FIG 1.

High-risk HPV-positive keratinocytes exhibit higher levels of Rad51 and BRCA1 proteins in an E7-dependent manner. (A) Whole-cell lysates were isolated from uninfected primary human foreskin keratinocytes (HFKs) and CIN612 9E cells, as well as HFKs stably maintaining HPV31 (HFK-31) or HPV16 (HFK-16) genomes. Immunoblotting was performed using antibodies specific to Rad51 and BRCA1, with GAPDH serving as a loading control. (B) Densitometry was performed across at least three independent experiments examining Rad51 and BRCA1 protein levels by immunoblotting in HFKs and CIN612 and HFK-31 cells using ImageJ software. Protein levels were normalized to the GAPDH loading control. Error bars represent means ± standard errors. *, P < 0.05; **, P < 0.01. (C) Western blot analysis of Rad51 and BRCA1 protein levels in whole-cell lysates from HFKs stably transduced with HPV31 E6-, E7-, or E6/E7-expressing retroviral vectors. Tubulin was used as a loading control. Densitometry was performed across at least four independent experiments using ImageJ software. Protein levels were normalized to the respective loading control. Error bars represent means ± standard errors. *, P < 0.05; **, P < 0.01; N.S., not significant. (D) Whole-cell lysates were harvested from control HFKs as well as HFKs stably expressing HPV31 E7 or E6/E7 at T₀ (undifferentiated) or after differentiation in methylcellulose (24 and 48 h).

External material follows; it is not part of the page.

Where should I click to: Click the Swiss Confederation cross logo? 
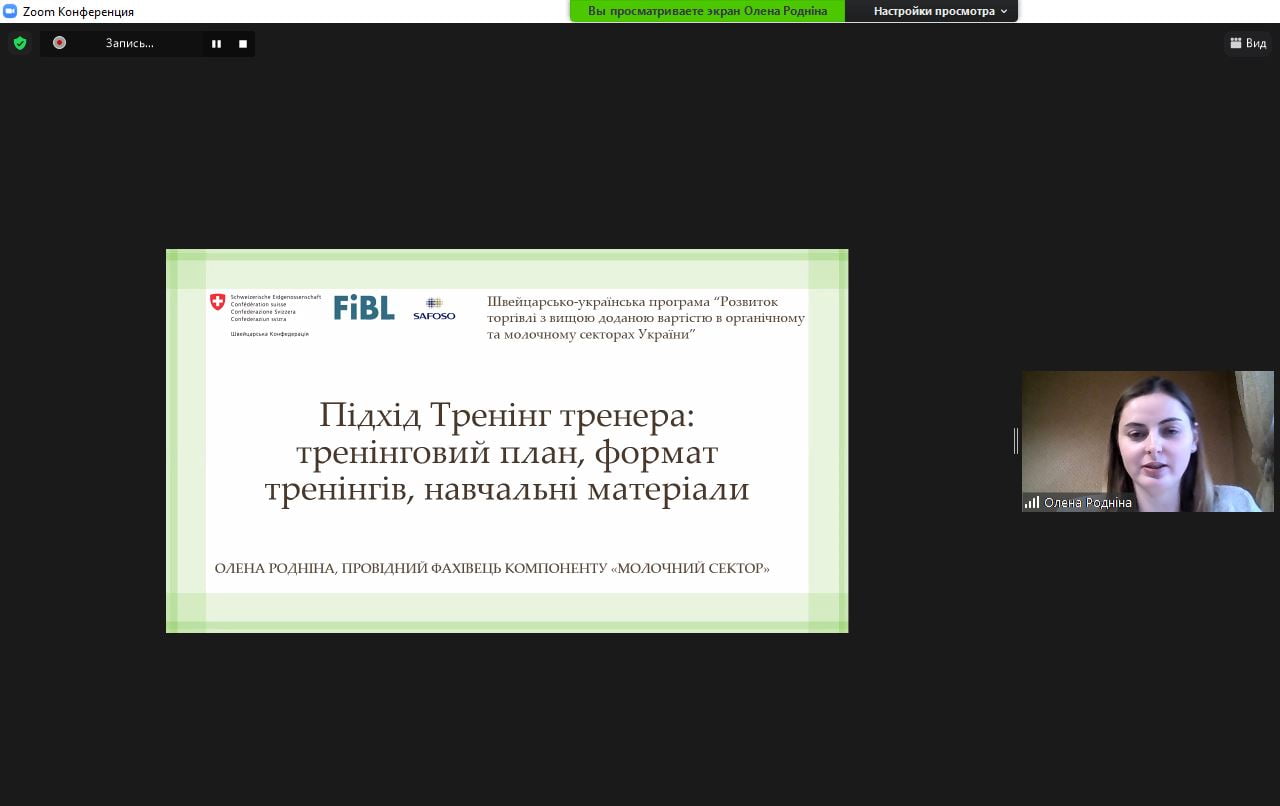pyautogui.click(x=217, y=302)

Western blot analysis was performed using antibodies to Rad51 and BRCA1 with GAPDH as a loading control. Densitometry was performed using ImageJ software. Protein levels were normalized to the GAPDH loading control. Densitometry was performed across at least four independent experiments. Error bars represent means ± standard errors. *, P < 0.05; **, P < 0.01.